In this article, I’ll give you all the dirt on the Greenback and why it might be a good idea to start dumping it. If you don’t believe me, just take a quick look at the US dollar index, which made a staggering decline from a high of 89.22 in June to the brink of falling towards the 80.00 handle. What’s up with that big “L” on the Greenback’s forehead?
1. Risk Appetite
Lately, it seems that investors just can’t get enough of higher-yielding assets as risk appetite continues to improve. Blame it on upbeat economic figures from most of the major economies or the fact that debt contagion fears have already started to fade.
Because of this, improved investor confidence prompted them to move their money away from the safe-havens to riskier assets. Equities are gaining, as evidenced by the S&P500 which is up by around 1% since June. And do you know who stands to lose from all this? Why, the safe-haven low-yielding US dollar, of course!
2. Deflation Concerns
Since the start of the year, inflation has been subdued in the US. The most recent CPI, which is considered as one of the best measure of inflation, marked its third consecutive decline when it reported that prices fell 0.1% in June. The PPI that measures the price at which manufacturers sell their goodies showed a decline of 0.5%, which also marked the third consecutive month of falling prices.
While falling prices might seem like a good thing, it actually isn’t. If people believe prices will continue to keep on falling, then nobody will spend. Weaker prices lead to lower revenues and profits, which gives companies less incentive to reinvest, increase wages, and hire people. Hot shots in the economic world call this vicious cycle of low demand and production a deflationary spiral. Deflation is a very nasty thing, as it puts a serious drag on economic growth.
3. Bad GDP
Speaking of economic growth, it looks like months’ worth of poor economic data in the US has finally led to a disappointing advance GDP estimate for the second quarter. According to the report, the economy grew at 2.4%, which was below expectations and slower than the previous quarter. This seems to indicate that the stellar growth seen during the third and fourth quarter of 2009 has now leveled off.
4. Low Interest Rates
In recent announcements, Bernanke and his boys at the Fed practically shot down all hopes of near-term rate hikes. Throwing one dovish comment after another, they expressed their desire to keep interest rates low for an “extended period.” Is this the Fed’s way of saying inflation will probably stay low in the months to come?

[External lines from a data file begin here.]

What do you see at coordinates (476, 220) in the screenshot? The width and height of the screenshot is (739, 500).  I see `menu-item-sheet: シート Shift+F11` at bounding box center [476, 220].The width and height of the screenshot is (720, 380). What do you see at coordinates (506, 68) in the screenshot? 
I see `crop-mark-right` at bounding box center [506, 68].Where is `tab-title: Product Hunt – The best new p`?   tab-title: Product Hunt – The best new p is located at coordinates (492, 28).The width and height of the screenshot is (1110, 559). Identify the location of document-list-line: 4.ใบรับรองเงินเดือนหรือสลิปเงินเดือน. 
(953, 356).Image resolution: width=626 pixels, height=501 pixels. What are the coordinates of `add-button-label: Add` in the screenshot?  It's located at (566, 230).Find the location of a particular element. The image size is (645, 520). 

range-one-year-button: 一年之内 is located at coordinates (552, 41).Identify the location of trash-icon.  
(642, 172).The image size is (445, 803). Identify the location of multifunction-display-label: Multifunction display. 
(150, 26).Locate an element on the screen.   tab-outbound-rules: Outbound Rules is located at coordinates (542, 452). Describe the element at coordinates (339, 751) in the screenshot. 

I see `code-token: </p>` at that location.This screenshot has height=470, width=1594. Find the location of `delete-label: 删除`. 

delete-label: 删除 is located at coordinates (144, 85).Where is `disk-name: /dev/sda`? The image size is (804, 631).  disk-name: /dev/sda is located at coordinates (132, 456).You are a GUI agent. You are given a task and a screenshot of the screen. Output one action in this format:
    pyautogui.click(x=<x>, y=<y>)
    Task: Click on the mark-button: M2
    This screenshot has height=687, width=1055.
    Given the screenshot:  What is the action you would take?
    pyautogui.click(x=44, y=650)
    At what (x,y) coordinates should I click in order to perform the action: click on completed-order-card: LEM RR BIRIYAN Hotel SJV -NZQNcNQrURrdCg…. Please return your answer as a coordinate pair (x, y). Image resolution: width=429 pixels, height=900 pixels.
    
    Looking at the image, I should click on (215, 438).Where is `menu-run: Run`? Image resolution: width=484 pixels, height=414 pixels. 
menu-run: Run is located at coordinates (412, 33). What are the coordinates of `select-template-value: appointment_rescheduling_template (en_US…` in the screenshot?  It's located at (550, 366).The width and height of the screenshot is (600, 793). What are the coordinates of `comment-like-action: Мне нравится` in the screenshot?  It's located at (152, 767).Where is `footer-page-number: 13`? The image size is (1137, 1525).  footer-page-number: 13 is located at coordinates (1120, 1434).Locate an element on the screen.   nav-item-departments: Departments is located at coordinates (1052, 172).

In any case, it probably wouldn’t be wise to hold your breath for a rate hike. Given the cloudy economic outlook for the US, the last thing the Fed would want to do is choke off economic activity even more by making lending more expensive.
5. Quantitative Easing Part 2?
I don’t know about you, but I think all these arguments make it likely for the Fed to bite the bullet and turn to quantitative easing. They’ve been down that road before, and it’s starting to look like they might have to track that path again. In fact, a top US Federal Reserve official that goes by the name of James Bullard said last Thursday that the Fed should continue to buy up US treasury bonds so that the country wouldn’t fall into deflation!
Quantitative easing is economist jargon for when a central bank buys its government securities and debt to increase money supply. They do this in hopes of increasing economic activity, just as the Fed did in early 2009. What ensued was a dollar sell-off that sent the currency plummeting. The question is, “Will history repeat itself?”